Rhino Season Review: Exiled Iran Director Bahman Ghobadi Explores Traumas of 1979 Revolution [VIDEO]
Once a prominent poet, Sahel is reduced a shell of man after 27 years in an Iranian prison.
We see him being washed by prison guards, contemplating in silence the first sun rays he feel in "freedom", and ultimately going on a quest to Turkey to look for his wife.
She has left Iran after being falsely informed that he had died, and who has even mourned his passing at a fake grave.
Rhino Season, which is based on the true story of an Iranian Kurdish poet known by the pseudonym Sadegh Kamangar, begins with this accumulation of dream-like sequences and impressionists shots.
The burned-out face of Sahel, carved like a centuries-old tree is a living oxymoron - so expressive yet so weary. His silent quest is intercut with flashbacks to the 1979 revolution and its aftermath.
Produced in Turkey-Kurdistan, Rhino Season is the first feature film made in exile by prominent Iranian-Kurdish filmmaker Bahman Ghobadi, since he escaped Iran in 2008.
Featuring Monica Bellucci (Sahel's wife Mina), the movie is built around the legendary acting figure of Behrouz Vossoughi (old Sahel). Nicknamed the "Marlon Brando of Iranian cinema" by Ghobadi, Vossoughi was a revered artist in pre-revolution Iran.
After being forced into exile in the frenzied 1979-era, Vossoughi quietly slipped into silence for 35 years and turned down many roles before accepting Ghobadi's protagonist part.
The filmmaker, who left Iran after Iranian intelligence agents threatened him and suggested he "pack his suitcase and leave", did not work on a storyboard but rather tried to make a film that was like "visual poetry", clustering visually-stunning scenes with few dialogues.
One of the few feature films by Iranians that depicts the 1979 Iran's Revolution, Rhino Season explores the traumas, the betrayal and the wounds that followed that historic event.
The plot is interwoven with fragments of Kamangar's poems which are functional to the progress of the story.
Back in 1979, Mina's father is a rich colonel who is being denounced by his own chauffeur Akbar (Yilmaz Erdogan) who used to drive around Sahel and Mina for their love meetings. Akbar is secretly in love with Mina and manages to get her and Sahel imprisoned.

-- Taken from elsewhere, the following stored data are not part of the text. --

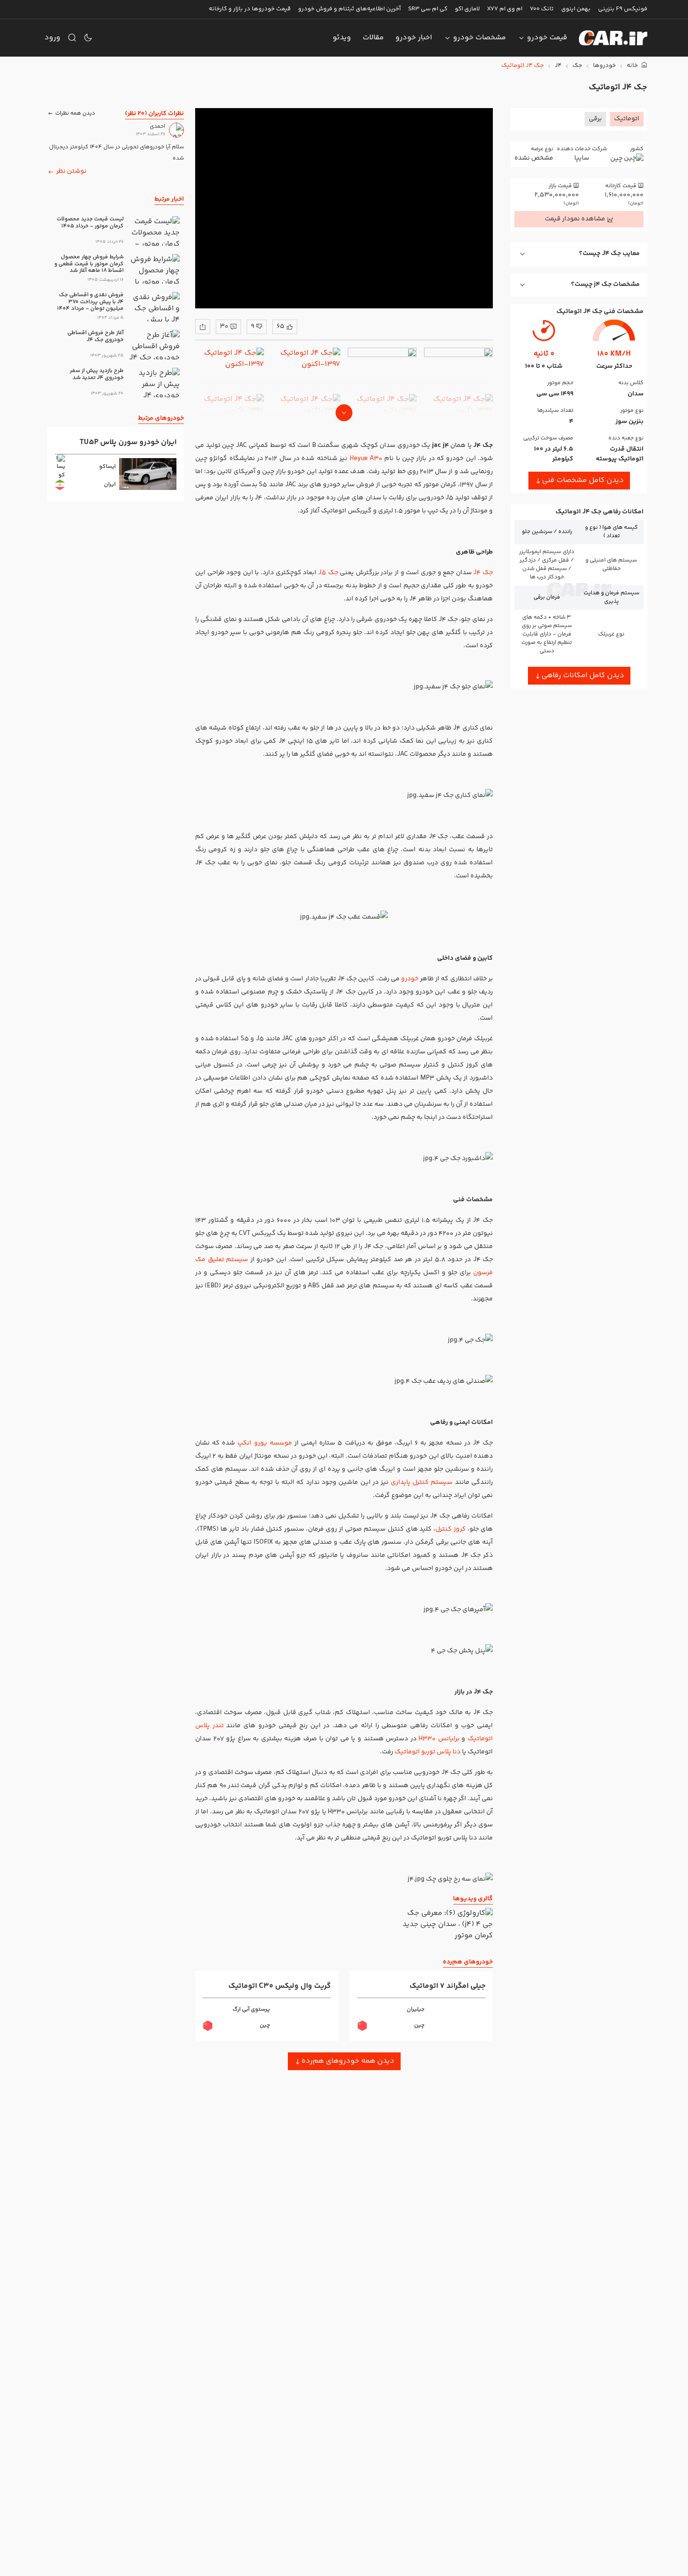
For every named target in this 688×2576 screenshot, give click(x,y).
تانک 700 (542, 9)
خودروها (604, 65)
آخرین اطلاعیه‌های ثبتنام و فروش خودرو (349, 9)
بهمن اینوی (576, 9)
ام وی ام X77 (504, 9)
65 (281, 326)
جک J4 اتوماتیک (522, 65)
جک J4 (483, 573)
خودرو (409, 979)
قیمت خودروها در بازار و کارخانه (250, 9)
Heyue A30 (366, 458)
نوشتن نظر (71, 171)
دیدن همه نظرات (75, 113)
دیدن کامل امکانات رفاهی (583, 675)
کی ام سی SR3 (427, 9)
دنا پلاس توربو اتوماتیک (428, 1752)
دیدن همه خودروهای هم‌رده (348, 2061)
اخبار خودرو (413, 38)
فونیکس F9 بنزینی (622, 9)
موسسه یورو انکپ (264, 1443)
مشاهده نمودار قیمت (575, 219)
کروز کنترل (450, 1529)
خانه (633, 65)
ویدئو (342, 38)
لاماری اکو (467, 9)
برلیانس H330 (439, 1739)
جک (577, 65)
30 (224, 326)
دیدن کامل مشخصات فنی (583, 480)
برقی (595, 119)
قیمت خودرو (547, 38)
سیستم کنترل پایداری (423, 1482)
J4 (558, 65)
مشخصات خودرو (479, 38)
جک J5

Akin to the Russian revolution in David Lean's epic Doctor Zhivago, the Islamic uprising is shown in the background and recounted through blurry and indirect sequences.
Sahel is convicted and sentenced after a travesty of a trial for writing a "political poem". He has to endure physical abuse and torture and drowning - in a scene reminiscent of French cult film L'Atalante. He is also haunted by the screams of other prisoners being tortured.
Old Sahel's hunt in Istanbul eventually ends on a house on a cliff, where Mina lives. There, Sahel hides his identity and secretly becomes the unofficial chauffeur for Mina's daughter, who is working as a sex worker to raise money for the family.
Later Sahel gets drunk and has sex with Mina's daughter - without acknowledging that she might as well be his daughter.
The possible incest, though unintended, is there to show Sahel and the audience that the past's wounds cannot be easily healed.
"Memory here is not a simple recollection of the past, but also a burden or indeed a wound that remains unhealed," said Kamran Rastegar on Jadaliyya.
The oppressed becomes the oppressor in an involute turn of events with no happy ending is in sight; the quest for a collective meaning, the search for a social understanding of that history will continue also in death.
It is a damning indictment of a revolution that, in 1988-89, summarily executed over 10,000 political prisoners in so-called "prison massacres".
Boghadi called his film a "bridge" between his past Iranian works and Western cinema, with homages to Fellini and Kusturica.
After being forced out of Iran, he moved to Iraq and then Turkey.
"A few times I asked myself: 'What am I doing here? Why am I alive?'" he said at the Kurdish Film Festival for the UK premiere of his feature.
"The film was a way to save my life. I felt I would die if I didn't make a film."